BEGIN Study material

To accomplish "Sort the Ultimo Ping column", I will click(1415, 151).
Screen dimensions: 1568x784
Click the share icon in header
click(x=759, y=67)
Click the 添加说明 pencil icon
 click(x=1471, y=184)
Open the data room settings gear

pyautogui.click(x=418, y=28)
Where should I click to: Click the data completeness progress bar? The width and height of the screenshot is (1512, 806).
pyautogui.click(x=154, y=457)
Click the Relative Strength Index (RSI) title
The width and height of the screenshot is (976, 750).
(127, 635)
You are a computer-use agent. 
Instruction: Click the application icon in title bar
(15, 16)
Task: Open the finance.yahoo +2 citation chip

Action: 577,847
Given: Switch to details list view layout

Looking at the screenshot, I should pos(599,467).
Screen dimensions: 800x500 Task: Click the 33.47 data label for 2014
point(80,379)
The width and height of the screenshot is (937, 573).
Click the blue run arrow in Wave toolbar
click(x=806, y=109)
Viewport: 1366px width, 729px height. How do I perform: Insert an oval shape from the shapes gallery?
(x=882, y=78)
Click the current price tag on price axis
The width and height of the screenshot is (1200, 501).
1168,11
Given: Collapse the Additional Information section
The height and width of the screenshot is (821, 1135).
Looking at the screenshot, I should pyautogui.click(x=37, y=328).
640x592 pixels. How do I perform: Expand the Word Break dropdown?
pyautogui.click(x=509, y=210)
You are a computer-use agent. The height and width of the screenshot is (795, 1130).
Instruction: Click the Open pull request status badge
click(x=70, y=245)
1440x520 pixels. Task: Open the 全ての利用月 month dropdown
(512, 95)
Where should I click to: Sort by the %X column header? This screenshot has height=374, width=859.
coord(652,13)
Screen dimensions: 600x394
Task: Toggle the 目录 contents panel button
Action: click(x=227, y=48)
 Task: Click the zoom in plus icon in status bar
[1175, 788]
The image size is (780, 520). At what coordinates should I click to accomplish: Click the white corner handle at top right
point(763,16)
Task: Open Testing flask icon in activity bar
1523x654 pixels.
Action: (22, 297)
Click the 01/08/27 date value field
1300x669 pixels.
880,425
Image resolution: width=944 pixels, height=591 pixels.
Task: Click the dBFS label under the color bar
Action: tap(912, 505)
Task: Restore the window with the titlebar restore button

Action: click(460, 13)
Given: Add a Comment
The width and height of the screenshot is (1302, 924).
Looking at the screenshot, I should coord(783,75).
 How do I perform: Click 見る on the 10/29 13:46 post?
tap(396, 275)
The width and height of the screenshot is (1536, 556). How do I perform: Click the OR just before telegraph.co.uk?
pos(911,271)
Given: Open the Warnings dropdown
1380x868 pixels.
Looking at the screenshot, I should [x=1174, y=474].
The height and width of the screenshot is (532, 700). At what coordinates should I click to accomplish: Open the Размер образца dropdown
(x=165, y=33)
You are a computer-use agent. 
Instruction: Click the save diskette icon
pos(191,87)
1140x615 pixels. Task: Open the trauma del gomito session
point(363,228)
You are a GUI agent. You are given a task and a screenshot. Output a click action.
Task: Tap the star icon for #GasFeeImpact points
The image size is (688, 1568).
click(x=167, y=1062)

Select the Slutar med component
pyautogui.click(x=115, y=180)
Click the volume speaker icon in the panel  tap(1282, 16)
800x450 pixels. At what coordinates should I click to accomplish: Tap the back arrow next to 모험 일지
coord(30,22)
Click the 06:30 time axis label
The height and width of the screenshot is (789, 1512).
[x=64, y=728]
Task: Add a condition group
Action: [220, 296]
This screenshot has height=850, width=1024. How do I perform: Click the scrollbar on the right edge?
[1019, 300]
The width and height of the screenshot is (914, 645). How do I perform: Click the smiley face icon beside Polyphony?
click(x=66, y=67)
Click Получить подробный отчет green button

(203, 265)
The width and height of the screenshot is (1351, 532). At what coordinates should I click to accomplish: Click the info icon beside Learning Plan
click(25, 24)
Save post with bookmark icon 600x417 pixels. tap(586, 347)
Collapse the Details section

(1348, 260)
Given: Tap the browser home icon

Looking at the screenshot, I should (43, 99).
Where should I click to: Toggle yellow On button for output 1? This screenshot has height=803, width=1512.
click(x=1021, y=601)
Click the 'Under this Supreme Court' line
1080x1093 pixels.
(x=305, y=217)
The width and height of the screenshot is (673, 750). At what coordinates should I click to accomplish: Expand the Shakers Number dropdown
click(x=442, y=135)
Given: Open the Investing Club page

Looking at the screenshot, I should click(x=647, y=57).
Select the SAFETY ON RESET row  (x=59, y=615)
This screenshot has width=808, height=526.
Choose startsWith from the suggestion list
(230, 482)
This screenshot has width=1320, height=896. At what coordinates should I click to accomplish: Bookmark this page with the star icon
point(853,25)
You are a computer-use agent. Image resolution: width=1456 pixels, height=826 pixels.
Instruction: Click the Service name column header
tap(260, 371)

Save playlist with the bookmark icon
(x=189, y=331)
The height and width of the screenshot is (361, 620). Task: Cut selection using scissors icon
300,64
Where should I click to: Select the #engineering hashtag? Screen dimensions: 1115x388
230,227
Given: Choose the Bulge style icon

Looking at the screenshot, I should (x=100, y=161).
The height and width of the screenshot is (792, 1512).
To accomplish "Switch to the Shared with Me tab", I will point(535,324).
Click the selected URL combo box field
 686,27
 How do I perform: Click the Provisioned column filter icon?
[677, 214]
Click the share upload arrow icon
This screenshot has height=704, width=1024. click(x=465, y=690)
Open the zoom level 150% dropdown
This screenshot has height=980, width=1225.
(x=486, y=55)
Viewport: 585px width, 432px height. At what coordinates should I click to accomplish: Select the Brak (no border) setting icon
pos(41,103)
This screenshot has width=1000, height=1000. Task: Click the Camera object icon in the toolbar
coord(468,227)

END Study material

(Exercise directions) Every record shown above should be written out again exactly.

(Answer for this exercise)
To accomplish "Sort the Ultimo Ping column", I will click(1415, 151).
Screen dimensions: 1568x784
Click the share icon in header
click(x=759, y=67)
Click the 添加说明 pencil icon
 click(x=1471, y=184)
Open the data room settings gear

pyautogui.click(x=418, y=28)
Where should I click to: Click the data completeness progress bar? The width and height of the screenshot is (1512, 806).
pyautogui.click(x=154, y=457)
Click the Relative Strength Index (RSI) title
The width and height of the screenshot is (976, 750).
(127, 635)
You are a computer-use agent. 
Instruction: Click the application icon in title bar
(15, 16)
Task: Open the finance.yahoo +2 citation chip

Action: 577,847
Given: Switch to details list view layout

Looking at the screenshot, I should pos(599,467).
Screen dimensions: 800x500 Task: Click the 33.47 data label for 2014
point(80,379)
The width and height of the screenshot is (937, 573).
Click the blue run arrow in Wave toolbar
click(x=806, y=109)
Viewport: 1366px width, 729px height. How do I perform: Insert an oval shape from the shapes gallery?
(x=882, y=78)
Click the current price tag on price axis
The width and height of the screenshot is (1200, 501).
1168,11
Given: Collapse the Additional Information section
The height and width of the screenshot is (821, 1135).
Looking at the screenshot, I should pyautogui.click(x=37, y=328).
640x592 pixels. How do I perform: Expand the Word Break dropdown?
pyautogui.click(x=509, y=210)
You are a computer-use agent. The height and width of the screenshot is (795, 1130).
Instruction: Click the Open pull request status badge
click(x=70, y=245)
1440x520 pixels. Task: Open the 全ての利用月 month dropdown
(512, 95)
Where should I click to: Sort by the %X column header? This screenshot has height=374, width=859.
coord(652,13)
Screen dimensions: 600x394
Task: Toggle the 目录 contents panel button
Action: click(x=227, y=48)
 Task: Click the zoom in plus icon in status bar
[1175, 788]
The image size is (780, 520). At what coordinates should I click to accomplish: Click the white corner handle at top right
point(763,16)
Task: Open Testing flask icon in activity bar
1523x654 pixels.
Action: (22, 297)
Click the 01/08/27 date value field
1300x669 pixels.
880,425
Image resolution: width=944 pixels, height=591 pixels.
Task: Click the dBFS label under the color bar
Action: tap(912, 505)
Task: Restore the window with the titlebar restore button

Action: click(460, 13)
Given: Add a Comment
The width and height of the screenshot is (1302, 924).
Looking at the screenshot, I should coord(783,75).
 How do I perform: Click 見る on the 10/29 13:46 post?
tap(396, 275)
The width and height of the screenshot is (1536, 556). How do I perform: Click the OR just before telegraph.co.uk?
pos(911,271)
Given: Open the Warnings dropdown
1380x868 pixels.
Looking at the screenshot, I should [x=1174, y=474].
The height and width of the screenshot is (532, 700). At what coordinates should I click to accomplish: Open the Размер образца dropdown
(x=165, y=33)
You are a computer-use agent. 
Instruction: Click the save diskette icon
pos(191,87)
1140x615 pixels. Task: Open the trauma del gomito session
point(363,228)
You are a GUI agent. You are given a task and a screenshot. Output a click action.
Task: Tap the star icon for #GasFeeImpact points
The image size is (688, 1568).
click(x=167, y=1062)

Select the Slutar med component
pyautogui.click(x=115, y=180)
Click the volume speaker icon in the panel  tap(1282, 16)
800x450 pixels. At what coordinates should I click to accomplish: Tap the back arrow next to 모험 일지
coord(30,22)
Click the 06:30 time axis label
The height and width of the screenshot is (789, 1512).
[x=64, y=728]
Task: Add a condition group
Action: [220, 296]
This screenshot has height=850, width=1024. How do I perform: Click the scrollbar on the right edge?
[1019, 300]
The width and height of the screenshot is (914, 645). How do I perform: Click the smiley face icon beside Polyphony?
click(x=66, y=67)
Click Получить подробный отчет green button

(203, 265)
The width and height of the screenshot is (1351, 532). At what coordinates should I click to accomplish: Click the info icon beside Learning Plan
click(25, 24)
Save post with bookmark icon 600x417 pixels. tap(586, 347)
Collapse the Details section

(1348, 260)
Given: Tap the browser home icon

Looking at the screenshot, I should (43, 99).
Where should I click to: Toggle yellow On button for output 1? This screenshot has height=803, width=1512.
click(x=1021, y=601)
Click the 'Under this Supreme Court' line
1080x1093 pixels.
(x=305, y=217)
The width and height of the screenshot is (673, 750). At what coordinates should I click to accomplish: Expand the Shakers Number dropdown
click(x=442, y=135)
Given: Open the Investing Club page

Looking at the screenshot, I should click(x=647, y=57).
Select the SAFETY ON RESET row  (x=59, y=615)
This screenshot has width=808, height=526.
Choose startsWith from the suggestion list
(230, 482)
This screenshot has width=1320, height=896. At what coordinates should I click to accomplish: Bookmark this page with the star icon
point(853,25)
You are a computer-use agent. Image resolution: width=1456 pixels, height=826 pixels.
Instruction: Click the Service name column header
tap(260, 371)

Save playlist with the bookmark icon
(x=189, y=331)
The height and width of the screenshot is (361, 620). Task: Cut selection using scissors icon
300,64
Where should I click to: Select the #engineering hashtag? Screen dimensions: 1115x388
230,227
Given: Choose the Bulge style icon

Looking at the screenshot, I should (x=100, y=161).
The height and width of the screenshot is (792, 1512).
To accomplish "Switch to the Shared with Me tab", I will point(535,324).
Click the selected URL combo box field
 686,27
 How do I perform: Click the Provisioned column filter icon?
[677, 214]
Click the share upload arrow icon
This screenshot has height=704, width=1024. click(x=465, y=690)
Open the zoom level 150% dropdown
This screenshot has height=980, width=1225.
(x=486, y=55)
Viewport: 585px width, 432px height. At what coordinates should I click to accomplish: Select the Brak (no border) setting icon
pos(41,103)
This screenshot has width=1000, height=1000. Task: Click the Camera object icon in the toolbar
coord(468,227)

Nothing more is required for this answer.